**Task to complete**. Exactly as written, print each of the entries.
──────────
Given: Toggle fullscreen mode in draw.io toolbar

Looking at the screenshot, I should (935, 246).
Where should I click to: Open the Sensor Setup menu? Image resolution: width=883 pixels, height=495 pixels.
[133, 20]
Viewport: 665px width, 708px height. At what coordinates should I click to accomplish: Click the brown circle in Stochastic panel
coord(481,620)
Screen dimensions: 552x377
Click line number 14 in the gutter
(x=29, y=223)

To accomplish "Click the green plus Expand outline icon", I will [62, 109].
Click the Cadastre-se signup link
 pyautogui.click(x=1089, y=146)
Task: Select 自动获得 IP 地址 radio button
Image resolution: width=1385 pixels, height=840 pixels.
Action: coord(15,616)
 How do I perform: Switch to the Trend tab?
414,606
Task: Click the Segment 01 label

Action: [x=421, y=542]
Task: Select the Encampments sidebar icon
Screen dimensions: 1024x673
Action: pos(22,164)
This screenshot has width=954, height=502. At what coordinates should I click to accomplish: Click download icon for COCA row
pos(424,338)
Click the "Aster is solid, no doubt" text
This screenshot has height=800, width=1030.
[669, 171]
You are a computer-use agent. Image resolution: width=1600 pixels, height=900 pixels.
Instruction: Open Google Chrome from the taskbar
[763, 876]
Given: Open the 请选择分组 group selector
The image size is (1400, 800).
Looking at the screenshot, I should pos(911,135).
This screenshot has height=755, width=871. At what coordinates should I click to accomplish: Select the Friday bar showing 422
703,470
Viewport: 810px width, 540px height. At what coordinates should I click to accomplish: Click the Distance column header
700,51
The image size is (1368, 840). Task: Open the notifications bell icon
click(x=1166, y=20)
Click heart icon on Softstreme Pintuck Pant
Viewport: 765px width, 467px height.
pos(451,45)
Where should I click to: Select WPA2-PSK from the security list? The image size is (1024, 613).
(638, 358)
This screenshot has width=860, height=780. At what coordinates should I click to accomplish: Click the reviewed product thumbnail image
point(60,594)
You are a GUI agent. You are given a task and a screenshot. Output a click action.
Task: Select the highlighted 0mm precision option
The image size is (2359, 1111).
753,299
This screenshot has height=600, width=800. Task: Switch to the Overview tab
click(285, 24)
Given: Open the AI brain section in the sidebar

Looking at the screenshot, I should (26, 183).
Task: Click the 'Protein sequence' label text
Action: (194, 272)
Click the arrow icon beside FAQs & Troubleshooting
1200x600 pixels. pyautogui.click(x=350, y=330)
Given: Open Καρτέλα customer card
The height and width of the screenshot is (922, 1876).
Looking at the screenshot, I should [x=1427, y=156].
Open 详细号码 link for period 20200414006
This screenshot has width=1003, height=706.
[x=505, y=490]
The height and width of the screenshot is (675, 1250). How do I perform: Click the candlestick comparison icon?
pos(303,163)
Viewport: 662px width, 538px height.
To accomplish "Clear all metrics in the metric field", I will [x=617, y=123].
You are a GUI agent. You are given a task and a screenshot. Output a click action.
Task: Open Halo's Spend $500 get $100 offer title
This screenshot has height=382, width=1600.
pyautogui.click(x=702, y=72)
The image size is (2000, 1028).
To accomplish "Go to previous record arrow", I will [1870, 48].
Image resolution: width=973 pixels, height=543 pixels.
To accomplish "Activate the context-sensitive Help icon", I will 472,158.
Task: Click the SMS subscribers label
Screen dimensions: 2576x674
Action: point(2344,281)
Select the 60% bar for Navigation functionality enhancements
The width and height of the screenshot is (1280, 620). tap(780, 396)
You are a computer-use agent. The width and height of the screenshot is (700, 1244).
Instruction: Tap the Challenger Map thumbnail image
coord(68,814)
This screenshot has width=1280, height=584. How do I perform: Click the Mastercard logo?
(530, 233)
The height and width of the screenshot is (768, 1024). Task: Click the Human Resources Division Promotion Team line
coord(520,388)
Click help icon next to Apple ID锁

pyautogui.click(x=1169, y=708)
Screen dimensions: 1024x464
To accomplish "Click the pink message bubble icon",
──────────
**Exercise output**.
Given: Toggle fullscreen mode in draw.io toolbar

Looking at the screenshot, I should (935, 246).
Where should I click to: Open the Sensor Setup menu? Image resolution: width=883 pixels, height=495 pixels.
[133, 20]
Viewport: 665px width, 708px height. At what coordinates should I click to accomplish: Click the brown circle in Stochastic panel
coord(481,620)
Screen dimensions: 552x377
Click line number 14 in the gutter
(x=29, y=223)

To accomplish "Click the green plus Expand outline icon", I will [62, 109].
Click the Cadastre-se signup link
 pyautogui.click(x=1089, y=146)
Task: Select 自动获得 IP 地址 radio button
Image resolution: width=1385 pixels, height=840 pixels.
Action: coord(15,616)
 How do I perform: Switch to the Trend tab?
414,606
Task: Click the Segment 01 label

Action: [x=421, y=542]
Task: Select the Encampments sidebar icon
Screen dimensions: 1024x673
Action: pos(22,164)
This screenshot has width=954, height=502. At what coordinates should I click to accomplish: Click download icon for COCA row
pos(424,338)
Click the "Aster is solid, no doubt" text
This screenshot has height=800, width=1030.
[669, 171]
You are a computer-use agent. Image resolution: width=1600 pixels, height=900 pixels.
Instruction: Open Google Chrome from the taskbar
[763, 876]
Given: Open the 请选择分组 group selector
The image size is (1400, 800).
Looking at the screenshot, I should pos(911,135).
This screenshot has height=755, width=871. At what coordinates should I click to accomplish: Select the Friday bar showing 422
703,470
Viewport: 810px width, 540px height. At what coordinates should I click to accomplish: Click the Distance column header
700,51
The image size is (1368, 840). Task: Open the notifications bell icon
click(x=1166, y=20)
Click heart icon on Softstreme Pintuck Pant
Viewport: 765px width, 467px height.
pos(451,45)
Where should I click to: Select WPA2-PSK from the security list? The image size is (1024, 613).
(638, 358)
This screenshot has width=860, height=780. At what coordinates should I click to accomplish: Click the reviewed product thumbnail image
point(60,594)
You are a GUI agent. You are given a task and a screenshot. Output a click action.
Task: Select the highlighted 0mm precision option
The image size is (2359, 1111).
753,299
This screenshot has height=600, width=800. Task: Switch to the Overview tab
click(285, 24)
Given: Open the AI brain section in the sidebar

Looking at the screenshot, I should (26, 183).
Task: Click the 'Protein sequence' label text
Action: (194, 272)
Click the arrow icon beside FAQs & Troubleshooting
1200x600 pixels. pyautogui.click(x=350, y=330)
Given: Open Καρτέλα customer card
The height and width of the screenshot is (922, 1876).
Looking at the screenshot, I should [x=1427, y=156].
Open 详细号码 link for period 20200414006
This screenshot has width=1003, height=706.
[x=505, y=490]
The height and width of the screenshot is (675, 1250). How do I perform: Click the candlestick comparison icon?
pos(303,163)
Viewport: 662px width, 538px height.
To accomplish "Clear all metrics in the metric field", I will [x=617, y=123].
You are a GUI agent. You are given a task and a screenshot. Output a click action.
Task: Open Halo's Spend $500 get $100 offer title
This screenshot has height=382, width=1600.
pyautogui.click(x=702, y=72)
The image size is (2000, 1028).
To accomplish "Go to previous record arrow", I will [1870, 48].
Image resolution: width=973 pixels, height=543 pixels.
To accomplish "Activate the context-sensitive Help icon", I will 472,158.
Task: Click the SMS subscribers label
Screen dimensions: 2576x674
Action: point(2344,281)
Select the 60% bar for Navigation functionality enhancements
The width and height of the screenshot is (1280, 620). tap(780, 396)
You are a computer-use agent. The width and height of the screenshot is (700, 1244).
Instruction: Tap the Challenger Map thumbnail image
coord(68,814)
This screenshot has width=1280, height=584. How do I perform: Click the Mastercard logo?
(530, 233)
The height and width of the screenshot is (768, 1024). Task: Click the Human Resources Division Promotion Team line
coord(520,388)
Click help icon next to Apple ID锁

pyautogui.click(x=1169, y=708)
Screen dimensions: 1024x464
To accomplish "Click the pink message bubble icon",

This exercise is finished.